Les hommes dans la pièce ressentirent l’Esprit avec puissance et acceptèrent d’aider. L’un d’eux, John R. Murdock, recommanda que toutes les personnes présentes énoncent le montant qu’elles étaient disposées à donner. Un par un, les dirigeants de l’Église s’engagèrent généreusement, promettant une contribution totale de plus de cinquante mille dollars.

Avant la fin de la réunion, George dit : « À mon avis, il n’y a jamais eu, et ce depuis l’organisation de l’Église, de moment où nous ayons eu un plus grand besoin d’unité qu’aujourd’hui. » Il témoigna que la Première Présidence était unie et cherchait constamment à connaître la volonté du Seigneur quant à la manière de diriger l’Église.

Il déclara : « Le Seigneur nous a bénis et a tenu compte de nos efforts.
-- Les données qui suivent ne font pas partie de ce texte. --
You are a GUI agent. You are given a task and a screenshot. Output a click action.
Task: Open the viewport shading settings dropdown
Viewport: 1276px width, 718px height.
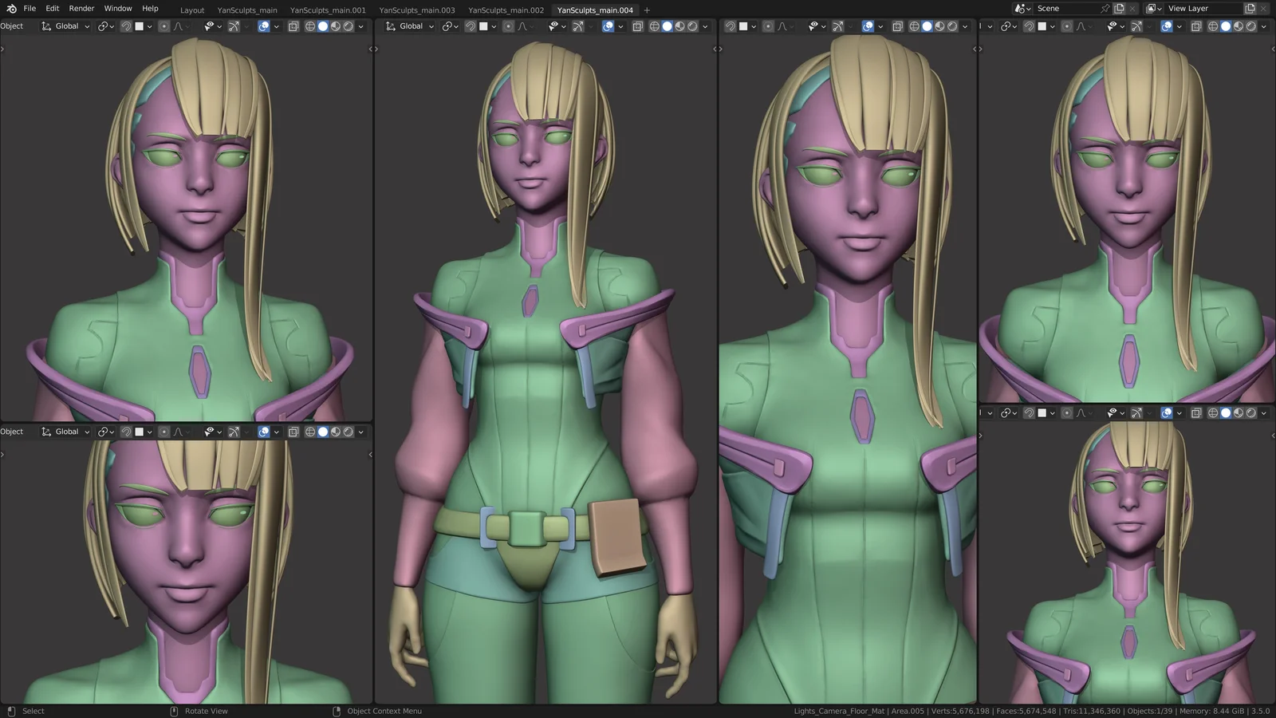(361, 26)
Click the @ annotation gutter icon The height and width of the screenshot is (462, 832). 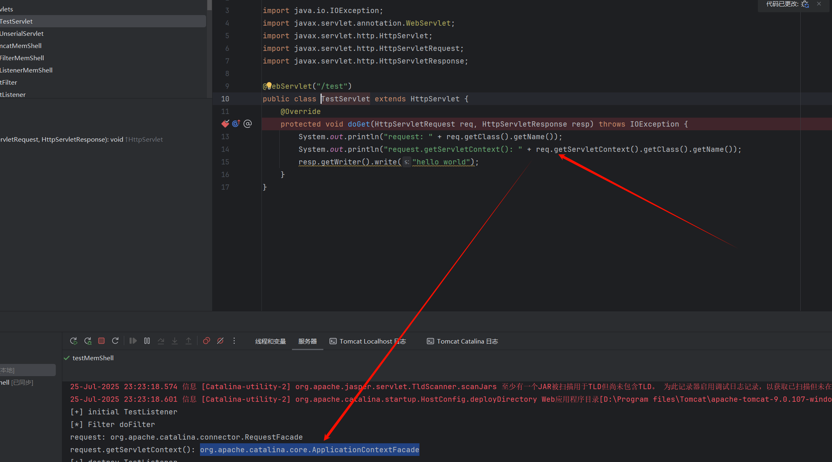(248, 124)
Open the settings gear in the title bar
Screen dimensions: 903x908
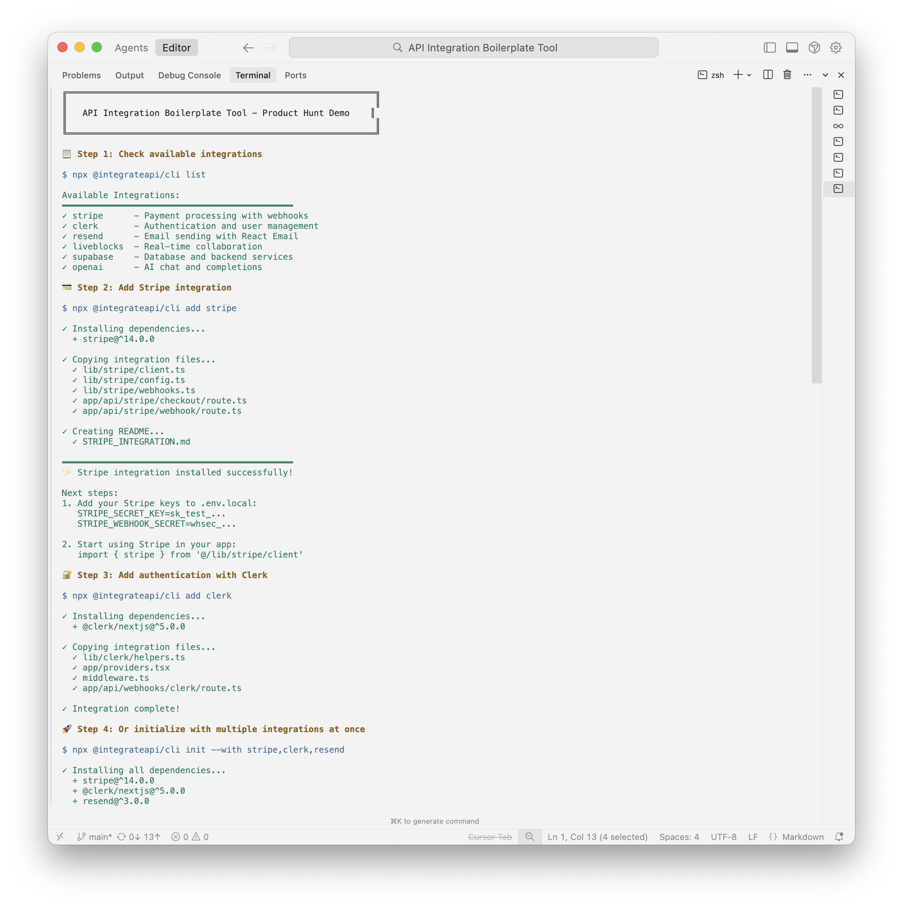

Il nous a clairement indiqué, jour après jour, le chemin que nous devions suivre13. »


Joseph Dean, l’ancien président de la mission des Samoa, était l’un des charpentiers qui travaillaient sur le temple. Il était revenu du Pacifique deux ans plus tôt. Pendant un certain temps, il avait eu du mal à trouver un travail stable pour subvenir aux besoins de ses femmes, Sally et Florence, et de leurs sept enfants. En février 1892, quand il fut embauché pour travailler au temple, ce fut une grande bénédiction, mais son salaire et celui que touchait Sally en cousant et en confectionnant des robes étaient à peine suffisants pour nourrir, loger et vêtir leur grande famille14.

À l’automne de 1892, la Première Présidence accorda une augmentation de dix pour cent aux ouvriers du temple afin de s’aligner sur les salaires des autres ouvriers de l’industrie. Pour certains, c’était le salaire le plus élevé qui leur avait jamais été versé15. Joseph et ses épouses étaient reconnaissants de l’augmentation, mais ils avaient toujours du mal à joindre les deux bouts.
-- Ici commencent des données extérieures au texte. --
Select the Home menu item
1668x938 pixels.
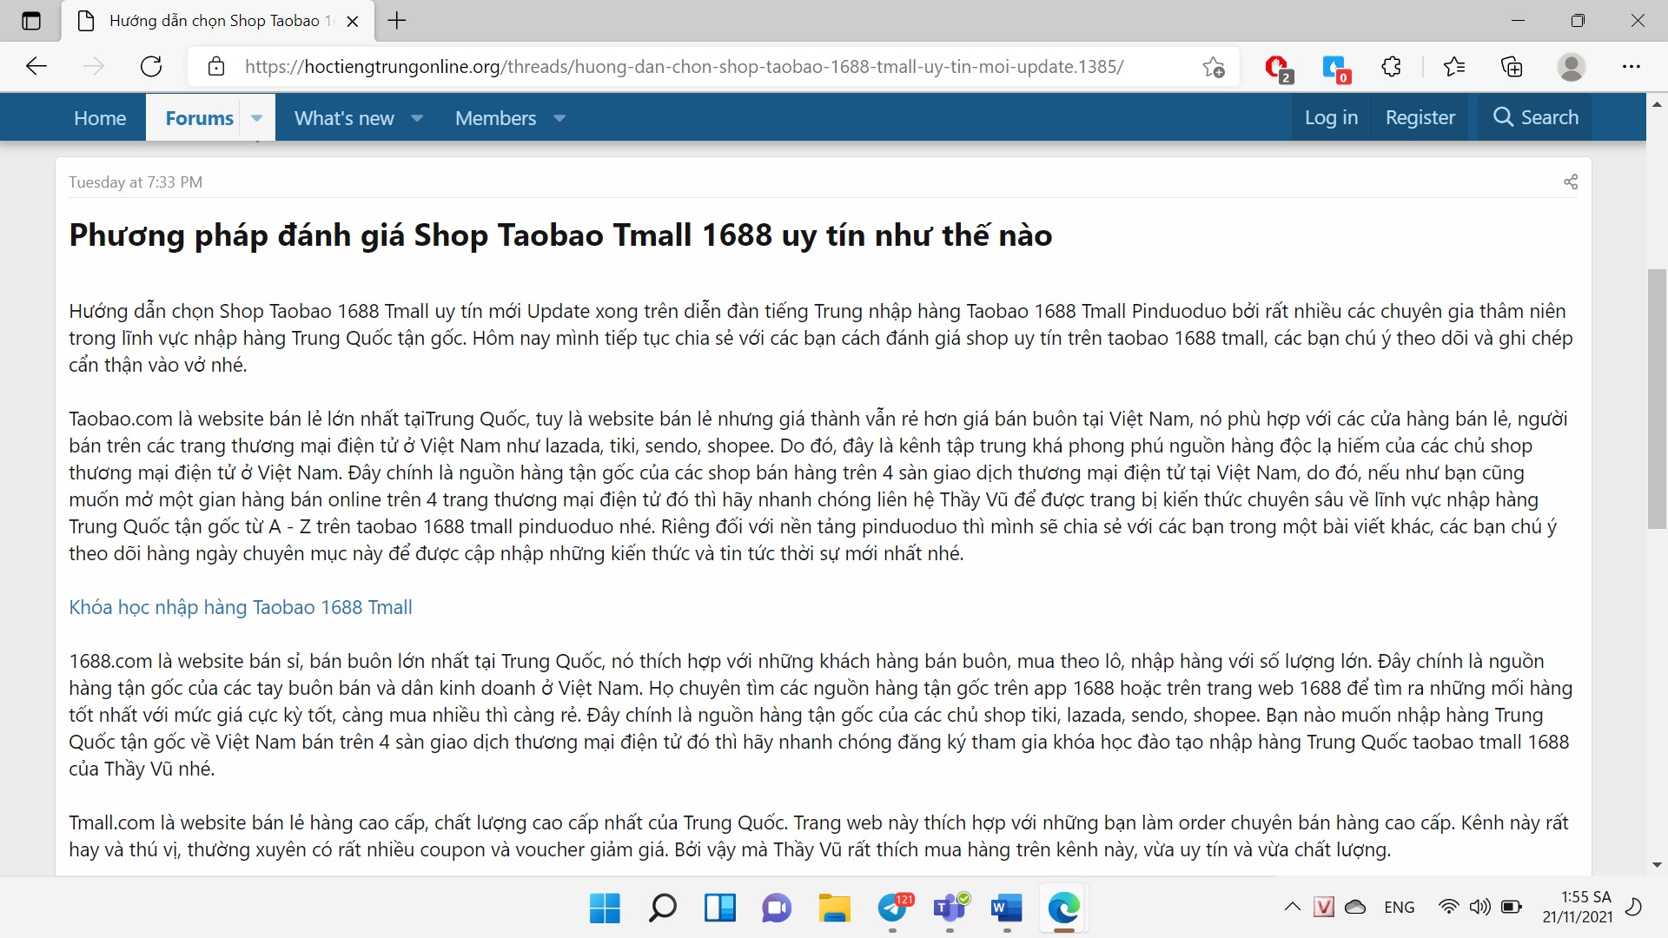pyautogui.click(x=99, y=117)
Cependant, ils payaient leur dîme avec fidélité et donnèrent même vingt-cinq dollars au fonds du temple16.

Le 1er décembre, Joseph toucha son salaire mensuel de quatre-vingt-dix-huit dollars et dix-sept cents. Après le travail, il se rendit au magasin voisin pour régler une dette de cinq dollars. Le propriétaire du magasin était son évêque et au lieu de se contenter d’accepter le paiement, il lui dit que leur président de pieu avait récemment demandé à chaque famille du pieu de donner une somme d’argent précise à l’Église pour la construction du temple. On demandait à Joseph et aux siens de verser cent dollars.

Joseph fut abasourdi. Sally venait tout juste d’accoucher et il devait payer le médecin. Il devait aussi de l’argent à cinq autres magasins et le loyer de la maison de Florence. Le règlement du cumul de toutes ses dettes dépassait son salaire mensuel, qui lui-même était inférieur au don demandé par le pieu. Comment pourrait-il verser autant, surtout après avoir fait don de vingt-cinq dollars au prix de grands sacrifices de la part de sa famille ?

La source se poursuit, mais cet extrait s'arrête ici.